Practitioners should test this deliberately. Run an MCP server that exits mid-call. Return an error payload. Kill the transport. Simulate a timeout. Then verify the ADK session stays alive, the failure is visible in traces, and the agent does not hallucinate tool success. If the framework cannot survive a broken tool server, it is not ready for a tool ecosystem.

Typed tool schemas are promises, not decoration

The Pydantic Union fix is the most developer-facing correctness bug in the release. Issue #5799 documented a mismatch introduced by ADK 2.0’s default-on JSON_SCHEMA_FOR_FUNC_DECL. A tool parameter typed as Union[BaseModel, BaseModel] could generate a usable schema, so the agent could call it, but the runtime path still passed raw dictionaries into the Python function. The fix uses pydantic.TypeAdapter to validate against the full Union before execution and adds a substantial test path around the behavior.

This is not pedantry. Tool schemas are one half of the tool-calling contract; runtime conversion is the other half. If a framework tells the model “this tool accepts one of these typed objects,” then hands application code an unvalidated dict, it has shifted the burden back onto every tool author. Worse, it creates a false sense of safety: the schema appears strict, the generated tool call appears valid, and then the actual function receives a different shape than declared.

That pattern is common across agent frameworks. Schema generation gets attention because it improves model calls. Runtime type fidelity gets less attention because it is ordinary software engineering. But production tools often rely on model constructors, defaults, validators, discriminated unions, and branch-by-type behavior. If those semantics are not preserved, agents become an expensive path to rediscover validation bugs.

The action item is simple: add tests where your tools receive the exact runtime types you declared, especially for unions, nested models, optional fields, and defaults. Do not only inspect the JSON schema. Call the tool through the framework. If the framework cannot round-trip types correctly, put validation at the tool boundary yourself.

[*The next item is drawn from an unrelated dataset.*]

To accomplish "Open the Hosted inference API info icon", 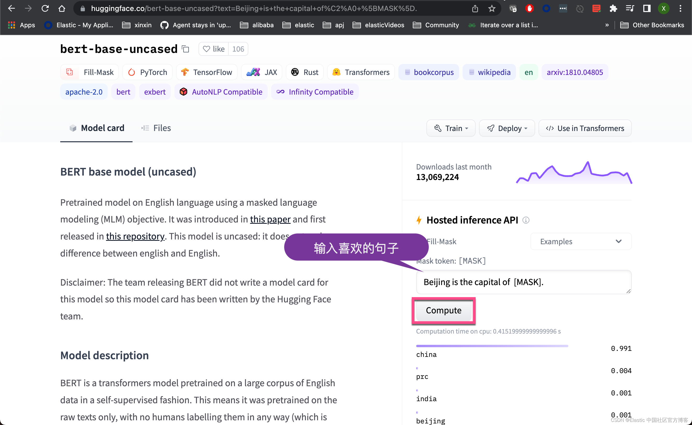I will (526, 220).
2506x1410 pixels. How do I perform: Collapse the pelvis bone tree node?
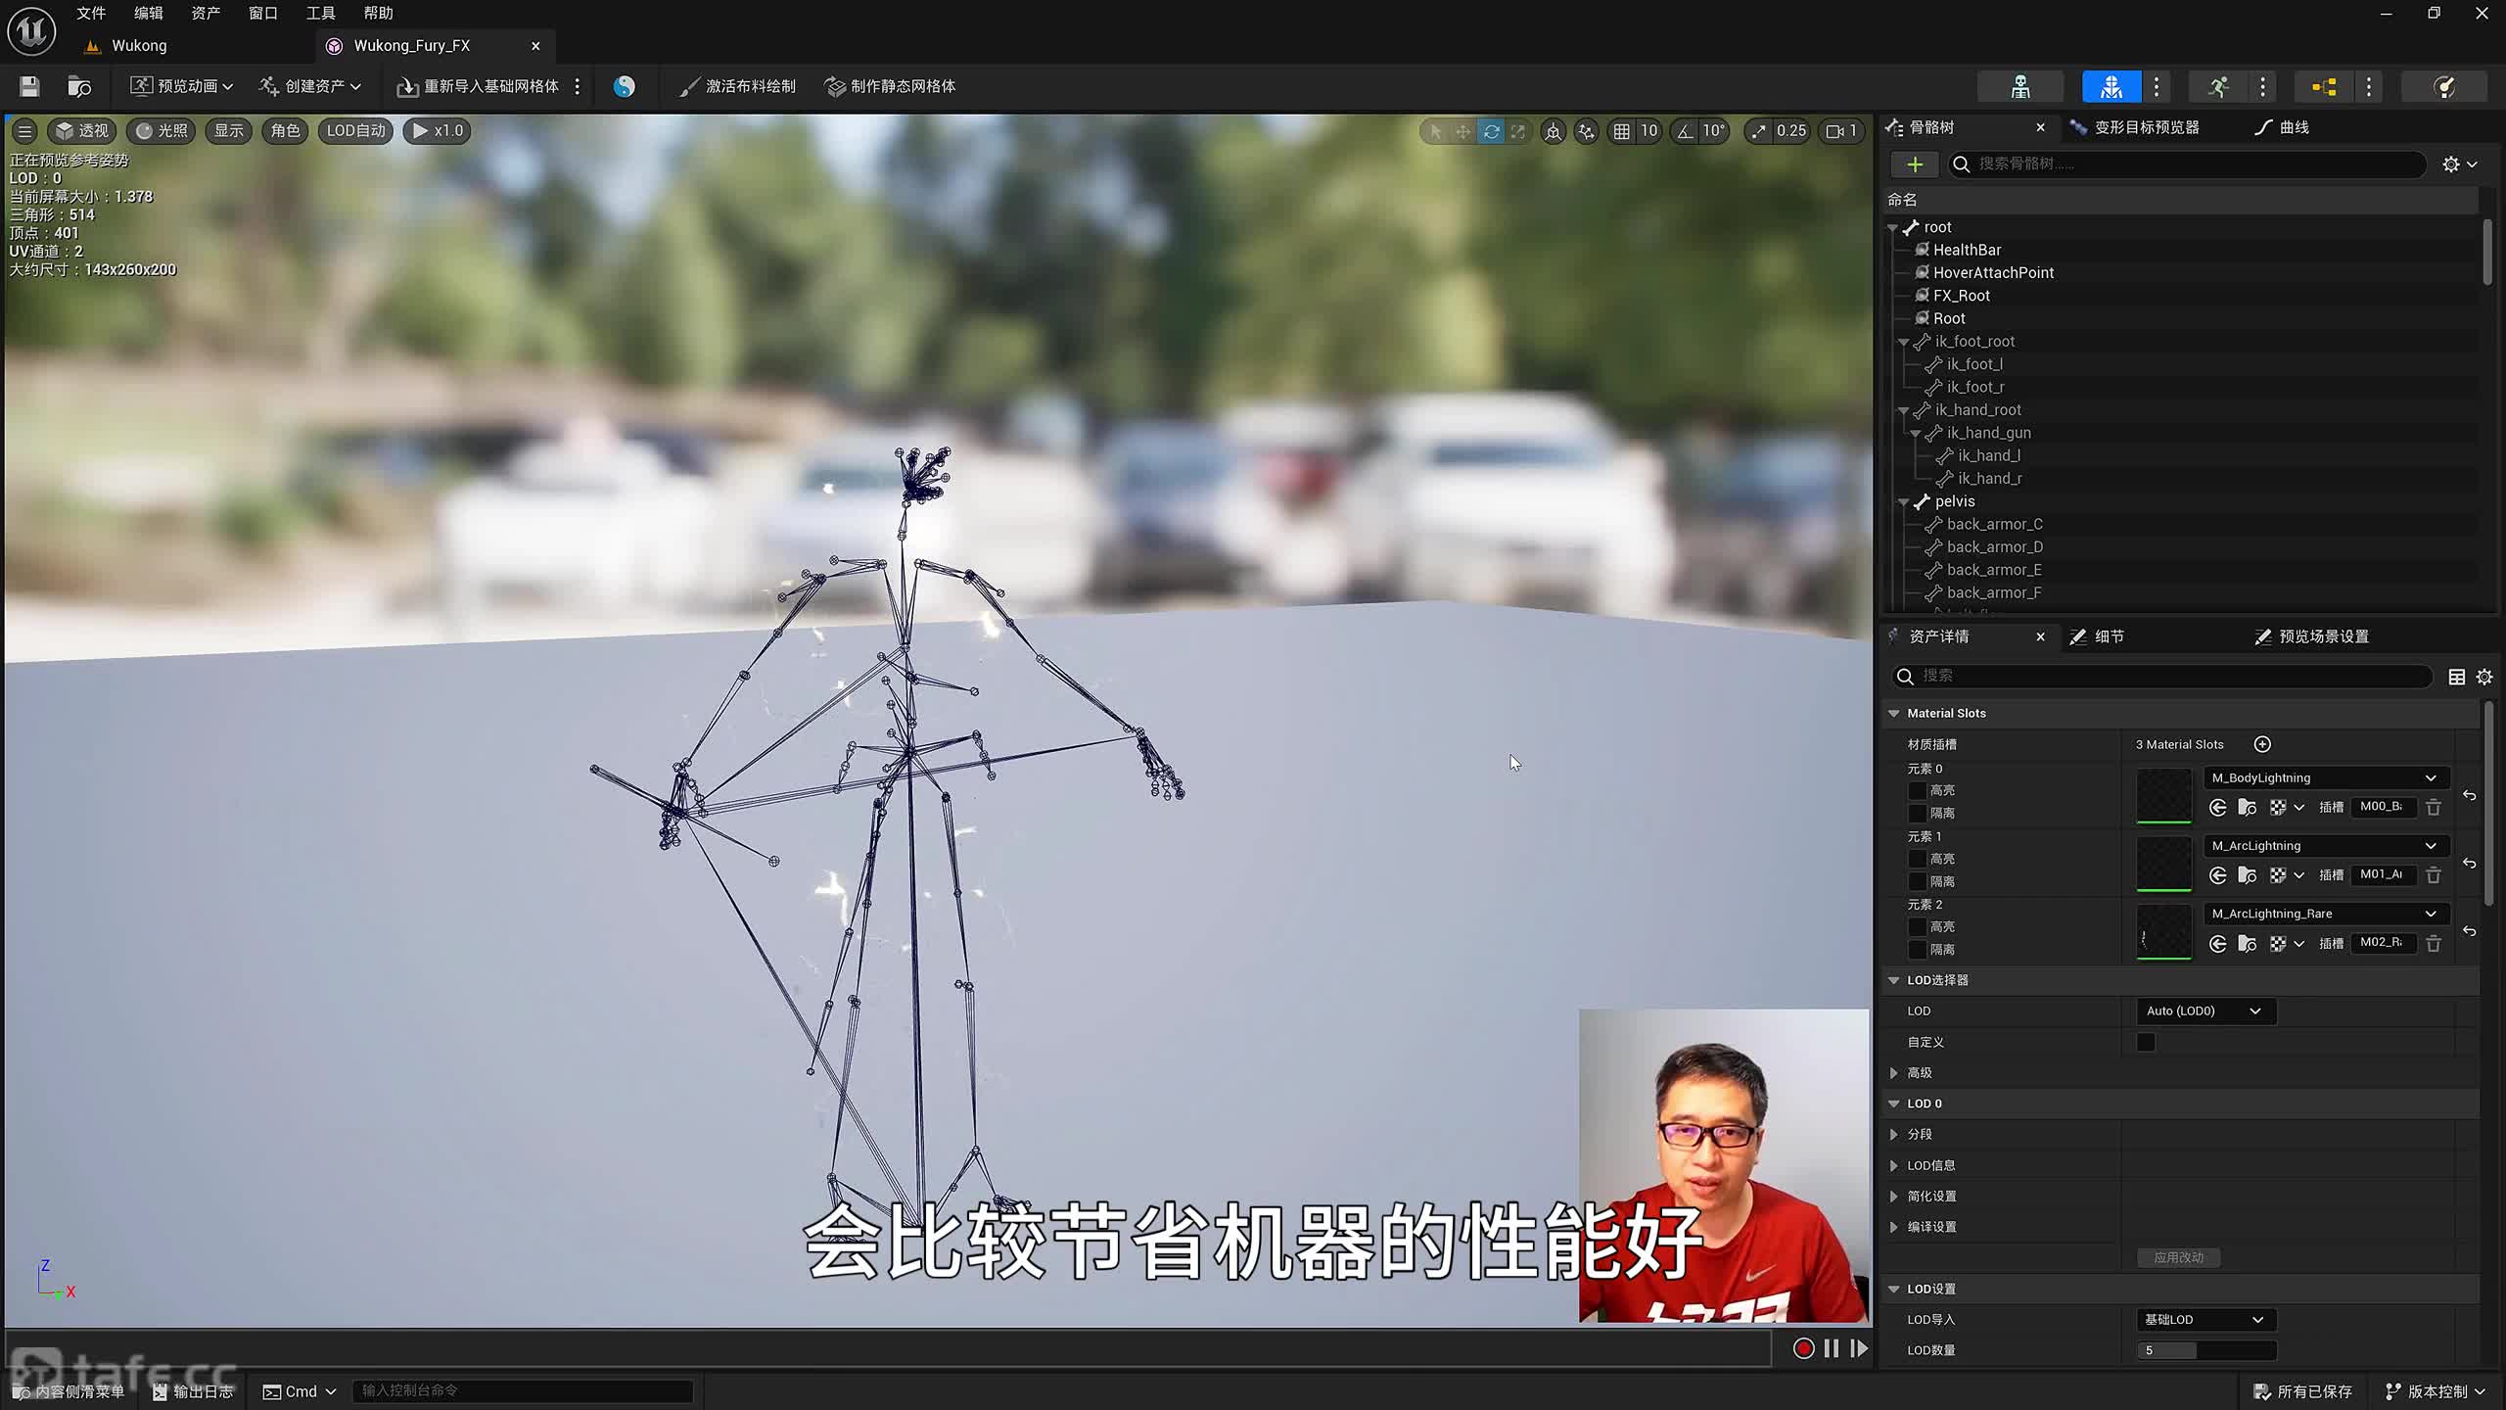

Live agents are event streams now

The Gemini 3.1 Live fixes reinforce a broader point: modern agent runs are no longer a neat request/response exchange. ADK 2.1.0 fixes grounding metadata that could be silently discarded when response packets contained only grounding data. It fixes input/output transcription finished events. It preserves transcription event order in the conversation trajectory. It also adds user.id to gen_ai.user.message telemetry records.

None of that changes the model’s benchmark score. All of it changes whether an engineer can debug a real run. Grounding metadata matters when you need to verify why an answer cited something. Transcription order matters when voice or live sessions become part of the product. User identity in telemetry matters when you need to connect an agent action to an authenticated actor without scraping it from surrounding application logs.

This is where framework maturity is heading. The winners will not be the libraries with the prettiest Agent() constructor. They will be the runtimes that preserve causality across streams: user message, model step, tool call, approval, sandbox state, MCP failure, grounding metadata, and final output. If any part disappears, the trace becomes a story with missing pages.

ADK 2.1.0 is worth upgrading for teams on ADK 2.0 that use MCP, Gemini Live, or typed tool definitions. It is also worth reading as a map of where agent frameworks are going. The syntax layer is settling. The real competition is moving into runtime guarantees: sandbox provenance, error containment, type fidelity, telemetry identity, and auditable event streams.

Google’s agent stack is making an implicit bet: production agents need first-party runtime surfaces, not just orchestration libraries. ADK 2.1.0 does not prove that bet by itself, but it does show the right instincts after the big platform push. Less “look, an agent.” More “can this agent fail in ways we can understand?” That is the part worth shipping.